I suoi esili, in particolare il secondo a Maiorca per sette anni a causa di una calunnia non dimostrata e mai provata, segnarono la fine del dispotismo illuminista e l'emergere della monarchia liberale. In questa monarchia, i poteri del re e della giustizia dovevano essere moderati dalle Cortes di Cadice e dai successivi governi liberali, in modo che l'esecuzione di azioni arbitrarie e crudeli scomparisse dal governo della monarchia, come sottolinea il nostro autore (p. 135).
Chiesa e Stato
Comune al governo di Carlo III e ai governi liberali del XIX secolo era la distinzione tra la Chiesa cattolica come depositaria del tesoro della rivelazione cristiana e l'organizzazione ecclesiastica. Quest'ultima, che comprendeva sia la curia che gli ordini religiosi, era vista come un'istituzione bisognosa di un profondo rinnovamento: l'applicazione di un numerus clausus nei seminari, la riduzione del numero dei frati e la soppressione di quegli ordini che non erano utili allo Stato o alla società illuminata.
È sufficiente sapere che Jovellanos, cristiano praticante e uomo di fede, fu un devoto lettore di Gibbon e, come membro dell'Accademia di Storia, sostenitore di una revisione storiografica delle vite dei santi. Il suo obiettivo era quello di depurare i santi e la vita del popolo da elementi superstiziosi per combattere l'arretratezza scientifica, ma senza rompere con l'essenza della sua fede.
Certo, la sua proposta, che anticipa il disimpegno di Mendizábal (p. 47), suggerisce che questa misura era già nella mente dei ministri di Carlo III, come tante altre riforme che i Borboni non fecero in tempo a consolidare prima del cambio di dinastia con Giuseppe I (p. 215).
Gli sforzi di Campomanes e Jovellanos per promuovere le “Sociedades Económicas de Amigos del País” (Società Economiche degli Amici del Paese) al fine di coinvolgere gli uomini di scienza nel progresso della Spagna sono molto esemplificativi.

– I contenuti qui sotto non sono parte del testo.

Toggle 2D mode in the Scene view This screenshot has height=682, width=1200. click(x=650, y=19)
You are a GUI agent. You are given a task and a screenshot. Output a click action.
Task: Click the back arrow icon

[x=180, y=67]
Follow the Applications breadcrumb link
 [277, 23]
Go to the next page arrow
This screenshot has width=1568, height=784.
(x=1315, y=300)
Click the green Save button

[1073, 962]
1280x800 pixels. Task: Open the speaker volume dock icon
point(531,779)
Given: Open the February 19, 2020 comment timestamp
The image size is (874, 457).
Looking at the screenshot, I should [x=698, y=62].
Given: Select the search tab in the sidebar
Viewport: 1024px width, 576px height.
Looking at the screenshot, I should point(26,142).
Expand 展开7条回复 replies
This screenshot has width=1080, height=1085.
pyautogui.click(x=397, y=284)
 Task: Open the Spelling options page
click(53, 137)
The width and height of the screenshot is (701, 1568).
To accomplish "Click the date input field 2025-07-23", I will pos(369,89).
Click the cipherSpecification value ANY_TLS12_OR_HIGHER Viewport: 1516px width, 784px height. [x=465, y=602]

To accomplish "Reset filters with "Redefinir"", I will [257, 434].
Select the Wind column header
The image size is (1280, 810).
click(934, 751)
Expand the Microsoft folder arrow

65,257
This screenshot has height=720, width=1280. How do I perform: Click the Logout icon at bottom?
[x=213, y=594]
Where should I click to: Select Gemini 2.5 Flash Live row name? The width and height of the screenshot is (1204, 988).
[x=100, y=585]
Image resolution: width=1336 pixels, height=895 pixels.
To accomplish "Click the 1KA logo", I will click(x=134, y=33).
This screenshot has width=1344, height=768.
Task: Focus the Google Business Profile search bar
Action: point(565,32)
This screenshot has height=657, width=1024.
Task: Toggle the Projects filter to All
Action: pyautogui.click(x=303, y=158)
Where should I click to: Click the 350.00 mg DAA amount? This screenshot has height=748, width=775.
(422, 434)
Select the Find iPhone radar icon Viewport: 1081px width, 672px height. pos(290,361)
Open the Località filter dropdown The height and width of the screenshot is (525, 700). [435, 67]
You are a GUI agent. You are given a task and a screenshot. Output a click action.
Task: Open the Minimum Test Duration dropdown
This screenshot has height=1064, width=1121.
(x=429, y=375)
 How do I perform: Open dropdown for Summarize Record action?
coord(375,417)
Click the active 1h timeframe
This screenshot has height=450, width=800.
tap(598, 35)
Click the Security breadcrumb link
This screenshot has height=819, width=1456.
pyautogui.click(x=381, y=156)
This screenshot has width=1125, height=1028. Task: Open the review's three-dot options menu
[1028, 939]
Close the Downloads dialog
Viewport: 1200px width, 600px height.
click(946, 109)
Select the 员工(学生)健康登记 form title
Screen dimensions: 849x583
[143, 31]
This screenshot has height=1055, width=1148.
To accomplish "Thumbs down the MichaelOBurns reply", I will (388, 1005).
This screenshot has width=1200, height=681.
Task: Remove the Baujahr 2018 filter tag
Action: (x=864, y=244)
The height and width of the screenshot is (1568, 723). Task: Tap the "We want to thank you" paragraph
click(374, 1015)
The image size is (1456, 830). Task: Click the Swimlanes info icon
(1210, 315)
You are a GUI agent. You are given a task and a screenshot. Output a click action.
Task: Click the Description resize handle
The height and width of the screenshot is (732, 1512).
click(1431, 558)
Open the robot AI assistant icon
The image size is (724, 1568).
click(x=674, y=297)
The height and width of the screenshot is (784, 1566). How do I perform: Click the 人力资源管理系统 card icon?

Grazie a questo impulso, quando arrivò il 1898 e le colonie furono perse, la Spagna aveva già fatto passi avanti nel suo progresso economico, anche se questo era ancora scarso a causa della scarsa lungimiranza di alcuni governi liberali, più concentrati sui loro conflitti con la Chiesa che sul sostegno alla produttività delle terre abbandonate.
L'Illuminismo spagnolo
La creazione a Gijón, sua patria, di quello che oggi è l'Istituto Reale Jovellanos (un centro per lo studio delle scienze chimiche, nautiche e mineralogiche) dimostra il suo fermo interesse per le scienze utili (p. 232). Evidentemente, la preoccupazione di rivalutare le Accademie nazionali avrebbe portato a un progresso senza precedenti nell'investimento di risorse pubbliche per la ricerca e lo sviluppo del Paese.
Queste caratteristiche devono essere valutate sotto il concetto di “illuminismo per gli spagnoli”, un termine con cui Pendás qualifica le espressioni “illuminismo cattolico” o “spagnolo”, che spesso confondono gli studiosi.
Un altro argomento di enorme interesse è la proposta di una “Legge Agraria” che Jovellanos fece oggetto di studi e relazioni pubbliche. Dalla lettura di quest'opera emerge la visione di uno statista che sapeva che, per promuovere lo sviluppo industriale, doveva prima riorganizzare le colture e dimensionare le risorse umane, stabilendo quante famiglie dovevano lavorare nelle campagne e quante dovevano emigrare nelle città per rilanciare l'economia (p. 231).
Jovellanos era indubbiamente consapevole della libertà dei cittadini di rimanere nelle loro terre, ma anche della necessità di aprire strade, costruire ponti e migliorare i porti per collegare le zone rurali con la cultura e il commercio (p. 233).